--- Work request ---
Each line holding the word "carousel" must appear in the answer, copied from the entries.

[Stored records]
####################

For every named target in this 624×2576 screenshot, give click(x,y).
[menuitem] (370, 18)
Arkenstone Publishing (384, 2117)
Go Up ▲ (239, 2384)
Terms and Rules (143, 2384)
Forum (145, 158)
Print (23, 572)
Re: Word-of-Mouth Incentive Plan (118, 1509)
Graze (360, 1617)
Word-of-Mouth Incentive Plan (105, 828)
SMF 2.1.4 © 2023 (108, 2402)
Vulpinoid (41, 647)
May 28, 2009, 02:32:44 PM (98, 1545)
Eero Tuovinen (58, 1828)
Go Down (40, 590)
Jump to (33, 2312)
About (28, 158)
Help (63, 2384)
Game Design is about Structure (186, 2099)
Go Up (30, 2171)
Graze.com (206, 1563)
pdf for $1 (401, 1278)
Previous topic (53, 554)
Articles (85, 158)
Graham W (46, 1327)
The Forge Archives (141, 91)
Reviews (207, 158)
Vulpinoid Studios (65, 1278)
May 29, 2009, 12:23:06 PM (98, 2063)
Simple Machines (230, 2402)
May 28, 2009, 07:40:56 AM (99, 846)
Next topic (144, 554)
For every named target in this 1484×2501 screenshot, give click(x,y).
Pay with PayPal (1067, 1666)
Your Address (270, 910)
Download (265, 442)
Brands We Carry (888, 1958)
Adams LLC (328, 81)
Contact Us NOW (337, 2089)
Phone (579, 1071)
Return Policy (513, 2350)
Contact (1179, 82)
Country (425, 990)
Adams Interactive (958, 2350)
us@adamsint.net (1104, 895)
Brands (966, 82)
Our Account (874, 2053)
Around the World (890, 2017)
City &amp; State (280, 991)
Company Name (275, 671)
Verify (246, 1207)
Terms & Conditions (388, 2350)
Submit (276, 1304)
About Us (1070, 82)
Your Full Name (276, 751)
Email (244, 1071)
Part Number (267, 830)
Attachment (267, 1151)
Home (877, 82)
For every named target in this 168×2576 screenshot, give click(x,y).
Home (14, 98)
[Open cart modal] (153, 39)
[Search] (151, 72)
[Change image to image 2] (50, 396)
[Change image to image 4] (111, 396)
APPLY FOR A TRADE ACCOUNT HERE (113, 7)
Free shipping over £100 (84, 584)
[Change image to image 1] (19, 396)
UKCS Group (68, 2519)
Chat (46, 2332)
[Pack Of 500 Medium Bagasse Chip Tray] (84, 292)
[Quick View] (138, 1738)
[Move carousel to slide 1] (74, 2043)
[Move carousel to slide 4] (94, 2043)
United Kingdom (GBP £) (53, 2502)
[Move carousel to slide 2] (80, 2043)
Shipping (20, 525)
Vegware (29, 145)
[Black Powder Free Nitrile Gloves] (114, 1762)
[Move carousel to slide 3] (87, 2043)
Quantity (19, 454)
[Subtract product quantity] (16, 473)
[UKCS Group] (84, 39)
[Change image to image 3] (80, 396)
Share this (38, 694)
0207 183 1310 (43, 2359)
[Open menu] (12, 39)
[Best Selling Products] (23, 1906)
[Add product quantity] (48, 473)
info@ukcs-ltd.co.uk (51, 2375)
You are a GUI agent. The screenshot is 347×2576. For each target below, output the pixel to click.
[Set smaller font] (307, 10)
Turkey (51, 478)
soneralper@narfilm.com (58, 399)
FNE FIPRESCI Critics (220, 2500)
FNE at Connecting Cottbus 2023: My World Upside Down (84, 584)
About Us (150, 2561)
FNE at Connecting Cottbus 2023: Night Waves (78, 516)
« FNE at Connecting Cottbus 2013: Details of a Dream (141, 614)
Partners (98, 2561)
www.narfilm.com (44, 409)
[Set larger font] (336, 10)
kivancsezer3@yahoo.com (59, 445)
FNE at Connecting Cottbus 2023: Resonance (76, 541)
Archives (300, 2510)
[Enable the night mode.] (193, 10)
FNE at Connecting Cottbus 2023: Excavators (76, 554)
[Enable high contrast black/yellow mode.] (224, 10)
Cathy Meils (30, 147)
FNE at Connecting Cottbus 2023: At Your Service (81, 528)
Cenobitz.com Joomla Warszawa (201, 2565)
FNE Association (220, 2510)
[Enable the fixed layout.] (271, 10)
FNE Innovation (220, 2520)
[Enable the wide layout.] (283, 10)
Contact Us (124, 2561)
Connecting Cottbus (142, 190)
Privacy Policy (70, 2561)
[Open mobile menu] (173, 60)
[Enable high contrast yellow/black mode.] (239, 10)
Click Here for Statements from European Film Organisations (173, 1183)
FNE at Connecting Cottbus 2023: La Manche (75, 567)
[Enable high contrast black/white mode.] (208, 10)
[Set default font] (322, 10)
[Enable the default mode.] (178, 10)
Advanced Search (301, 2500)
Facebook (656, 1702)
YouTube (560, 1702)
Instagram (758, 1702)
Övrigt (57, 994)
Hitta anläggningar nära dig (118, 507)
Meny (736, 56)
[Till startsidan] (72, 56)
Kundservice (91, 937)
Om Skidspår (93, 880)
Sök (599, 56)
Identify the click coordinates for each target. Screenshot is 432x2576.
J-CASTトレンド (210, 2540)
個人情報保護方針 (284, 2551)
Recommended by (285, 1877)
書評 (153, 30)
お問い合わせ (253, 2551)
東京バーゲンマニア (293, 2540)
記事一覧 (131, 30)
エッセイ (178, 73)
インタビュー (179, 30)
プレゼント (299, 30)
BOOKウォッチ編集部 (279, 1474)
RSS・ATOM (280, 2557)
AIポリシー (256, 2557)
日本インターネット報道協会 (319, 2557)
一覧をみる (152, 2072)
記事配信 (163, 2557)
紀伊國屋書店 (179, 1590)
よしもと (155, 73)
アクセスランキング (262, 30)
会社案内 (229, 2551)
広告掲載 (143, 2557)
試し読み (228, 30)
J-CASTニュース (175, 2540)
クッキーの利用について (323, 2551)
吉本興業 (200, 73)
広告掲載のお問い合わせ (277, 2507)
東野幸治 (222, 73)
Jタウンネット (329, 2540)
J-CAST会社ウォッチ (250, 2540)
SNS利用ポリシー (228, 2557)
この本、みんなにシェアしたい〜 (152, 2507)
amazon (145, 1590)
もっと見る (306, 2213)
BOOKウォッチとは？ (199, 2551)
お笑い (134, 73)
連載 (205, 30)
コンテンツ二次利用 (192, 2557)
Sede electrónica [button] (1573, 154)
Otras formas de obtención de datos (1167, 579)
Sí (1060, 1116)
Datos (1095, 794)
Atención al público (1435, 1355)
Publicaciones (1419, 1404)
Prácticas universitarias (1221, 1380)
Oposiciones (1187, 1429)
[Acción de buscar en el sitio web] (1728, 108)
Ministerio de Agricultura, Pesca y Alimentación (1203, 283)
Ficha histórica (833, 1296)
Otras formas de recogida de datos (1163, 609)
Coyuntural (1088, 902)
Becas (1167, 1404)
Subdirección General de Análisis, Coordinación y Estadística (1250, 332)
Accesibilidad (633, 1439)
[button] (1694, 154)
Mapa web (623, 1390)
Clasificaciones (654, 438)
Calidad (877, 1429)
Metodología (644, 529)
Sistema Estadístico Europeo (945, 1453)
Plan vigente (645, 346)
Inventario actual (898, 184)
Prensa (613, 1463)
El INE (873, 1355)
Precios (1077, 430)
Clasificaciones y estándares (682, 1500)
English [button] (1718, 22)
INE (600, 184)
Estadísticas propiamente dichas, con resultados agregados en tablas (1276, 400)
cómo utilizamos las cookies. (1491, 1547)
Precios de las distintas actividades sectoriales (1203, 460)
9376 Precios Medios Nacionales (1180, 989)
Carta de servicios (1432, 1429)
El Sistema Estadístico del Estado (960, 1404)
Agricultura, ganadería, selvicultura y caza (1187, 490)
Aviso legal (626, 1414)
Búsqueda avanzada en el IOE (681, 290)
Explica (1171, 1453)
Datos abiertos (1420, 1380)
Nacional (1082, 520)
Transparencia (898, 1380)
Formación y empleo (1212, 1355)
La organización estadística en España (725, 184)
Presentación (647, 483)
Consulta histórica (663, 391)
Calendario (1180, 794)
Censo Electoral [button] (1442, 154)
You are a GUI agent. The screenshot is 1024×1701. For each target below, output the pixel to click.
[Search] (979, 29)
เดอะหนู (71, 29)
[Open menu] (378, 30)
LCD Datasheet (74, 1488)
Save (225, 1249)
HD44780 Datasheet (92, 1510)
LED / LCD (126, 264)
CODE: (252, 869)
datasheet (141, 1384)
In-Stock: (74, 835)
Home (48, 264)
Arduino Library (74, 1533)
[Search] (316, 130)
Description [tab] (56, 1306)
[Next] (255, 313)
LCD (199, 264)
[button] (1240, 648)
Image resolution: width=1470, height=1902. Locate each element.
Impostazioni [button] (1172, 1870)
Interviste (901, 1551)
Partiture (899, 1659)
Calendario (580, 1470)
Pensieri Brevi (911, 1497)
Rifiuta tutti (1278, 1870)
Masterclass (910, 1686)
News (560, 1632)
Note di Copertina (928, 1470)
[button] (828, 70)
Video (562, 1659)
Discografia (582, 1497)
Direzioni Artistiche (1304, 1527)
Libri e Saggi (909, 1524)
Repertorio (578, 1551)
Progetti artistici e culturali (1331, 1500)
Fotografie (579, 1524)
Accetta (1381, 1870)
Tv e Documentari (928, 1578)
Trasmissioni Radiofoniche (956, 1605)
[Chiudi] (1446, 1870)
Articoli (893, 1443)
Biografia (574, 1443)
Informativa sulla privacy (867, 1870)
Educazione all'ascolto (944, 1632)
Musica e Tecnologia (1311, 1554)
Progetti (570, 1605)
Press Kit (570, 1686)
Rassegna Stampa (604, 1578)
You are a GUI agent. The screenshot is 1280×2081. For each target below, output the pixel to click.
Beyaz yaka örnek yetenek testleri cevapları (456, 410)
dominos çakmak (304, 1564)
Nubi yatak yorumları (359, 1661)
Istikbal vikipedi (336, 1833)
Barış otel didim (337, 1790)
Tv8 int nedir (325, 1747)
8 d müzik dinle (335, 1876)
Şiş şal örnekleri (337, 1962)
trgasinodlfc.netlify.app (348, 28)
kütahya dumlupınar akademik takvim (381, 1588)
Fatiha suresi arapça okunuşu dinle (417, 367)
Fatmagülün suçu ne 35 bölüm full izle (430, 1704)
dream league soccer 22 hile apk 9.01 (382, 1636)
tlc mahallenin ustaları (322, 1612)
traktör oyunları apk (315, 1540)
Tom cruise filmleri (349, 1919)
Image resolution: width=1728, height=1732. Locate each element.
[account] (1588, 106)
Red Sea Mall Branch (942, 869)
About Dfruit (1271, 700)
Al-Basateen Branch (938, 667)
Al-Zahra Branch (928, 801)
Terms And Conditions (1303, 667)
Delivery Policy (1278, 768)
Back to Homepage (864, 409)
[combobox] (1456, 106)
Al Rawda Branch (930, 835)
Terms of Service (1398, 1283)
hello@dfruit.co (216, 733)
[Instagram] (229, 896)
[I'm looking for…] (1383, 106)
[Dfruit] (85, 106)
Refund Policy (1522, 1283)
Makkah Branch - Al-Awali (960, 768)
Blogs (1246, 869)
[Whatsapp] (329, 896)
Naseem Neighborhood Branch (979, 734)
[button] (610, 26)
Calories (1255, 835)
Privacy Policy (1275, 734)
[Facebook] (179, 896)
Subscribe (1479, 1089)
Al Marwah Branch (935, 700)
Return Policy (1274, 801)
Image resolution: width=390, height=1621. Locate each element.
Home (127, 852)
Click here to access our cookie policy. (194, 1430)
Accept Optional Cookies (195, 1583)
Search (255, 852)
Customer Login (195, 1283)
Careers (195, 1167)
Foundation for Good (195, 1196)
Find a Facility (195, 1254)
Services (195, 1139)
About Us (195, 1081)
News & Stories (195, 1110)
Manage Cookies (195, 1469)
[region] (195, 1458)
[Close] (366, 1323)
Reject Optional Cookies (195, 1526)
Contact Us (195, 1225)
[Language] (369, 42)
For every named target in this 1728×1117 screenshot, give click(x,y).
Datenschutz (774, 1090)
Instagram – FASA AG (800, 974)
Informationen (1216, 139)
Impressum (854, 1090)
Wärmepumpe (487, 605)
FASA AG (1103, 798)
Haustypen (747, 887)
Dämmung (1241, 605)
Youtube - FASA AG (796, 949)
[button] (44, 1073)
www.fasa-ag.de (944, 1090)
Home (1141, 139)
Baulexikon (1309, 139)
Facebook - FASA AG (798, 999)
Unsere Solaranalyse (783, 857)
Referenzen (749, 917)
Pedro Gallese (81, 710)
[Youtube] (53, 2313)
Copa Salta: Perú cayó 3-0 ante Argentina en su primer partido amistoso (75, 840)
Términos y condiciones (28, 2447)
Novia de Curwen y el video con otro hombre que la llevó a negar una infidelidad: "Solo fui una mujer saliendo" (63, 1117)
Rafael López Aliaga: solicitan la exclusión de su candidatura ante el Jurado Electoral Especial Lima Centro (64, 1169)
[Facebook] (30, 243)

####################

--- Answer box ---
[Move carousel to slide 1] (74, 2043)
[Move carousel to slide 4] (94, 2043)
[Move carousel to slide 2] (80, 2043)
[Move carousel to slide 3] (87, 2043)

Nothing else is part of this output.